Beyond Structure: Invariant Crystal Property Prediction with Pseudo-Particle Ray Diffraction
This work solves the problem of accurate and efficient crystal property prediction for materials science researchers, offering a novel hybrid approach that improves over existing methods.
The paper tackled the problem of crystal property prediction by addressing limitations in graph-based models that fail to capture long-term atomic interactions, leading to inaccurate predictions. It introduced PRDNet, which uses reciprocal-space diffraction and pseudo-particles, achieving state-of-the-art performance on datasets like Materials Project, JARVIS-DFT, and MatBench.

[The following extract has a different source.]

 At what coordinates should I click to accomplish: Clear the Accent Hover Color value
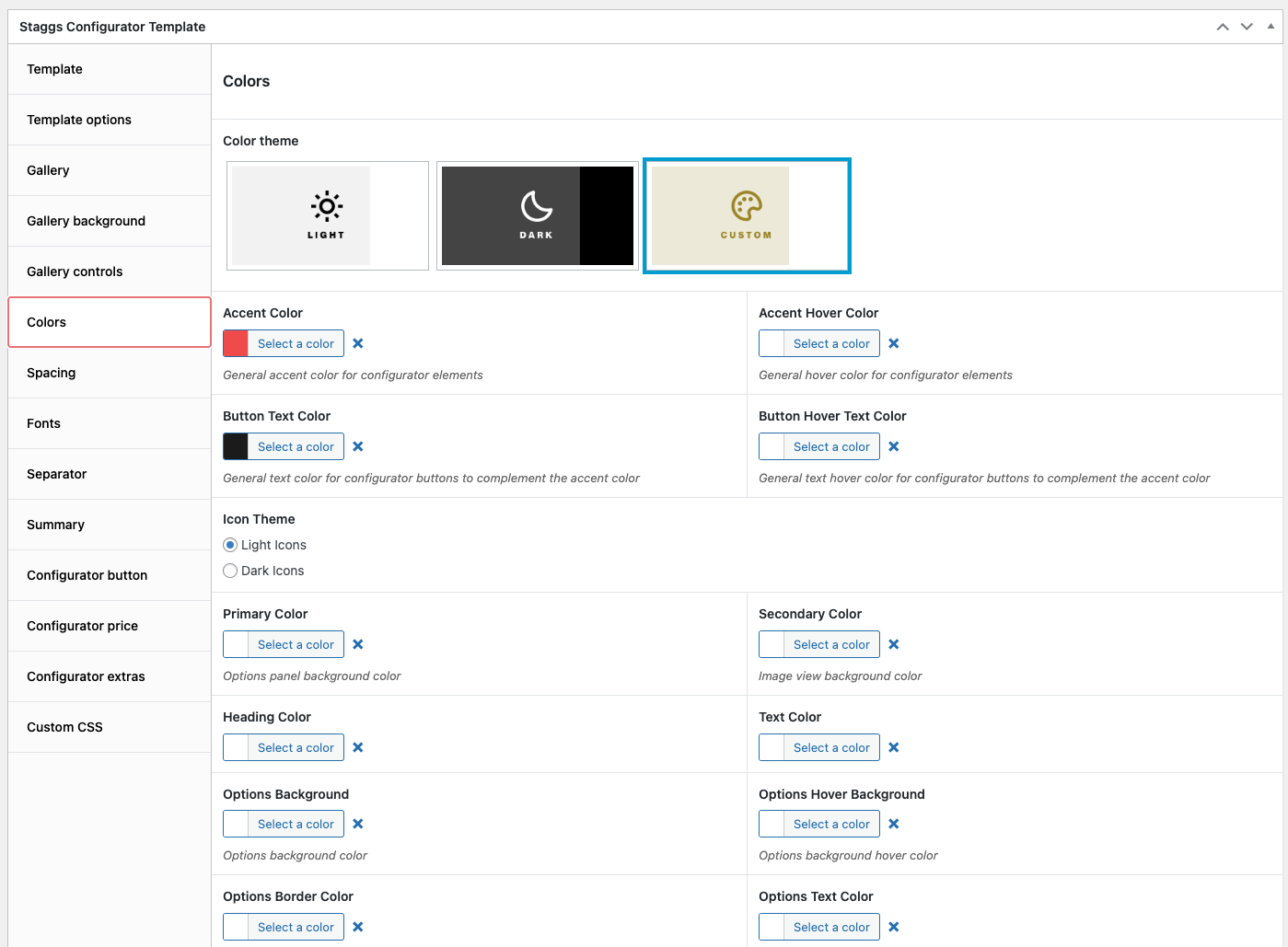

Crystal property prediction, governed by quantum mechanical principles, is computationally prohibitive to solve exactly for large many-body systems using traditional density functional theory. While machine learning models have emerged as efficient approximations for large-scale applications, their performance is strongly influenced by the choice of atomic representation. Although modern graph-based approaches have progressively incorporated more structural information, they often fail to capture long-term atomic interactions due to finite receptive fields and local encoding schemes. This limitation leads to distinct crystals being mapped to identical representations, hindering accurate property prediction. To address this, we introduce PRDNet that leverages unique reciprocal-space diffraction besides graph representations. To enhance sensitivity to elemental and environmental variations, we employ a data-driven pseudo-particle to generate a synthetic diffraction pattern. PRDNet ensures full invariance to crystallographic symmetries. Extensive experiments are conducted on Materials Project, JARVIS-DFT, and MatBench, demonstrating that the proposed model achieves state-of-the-art performance.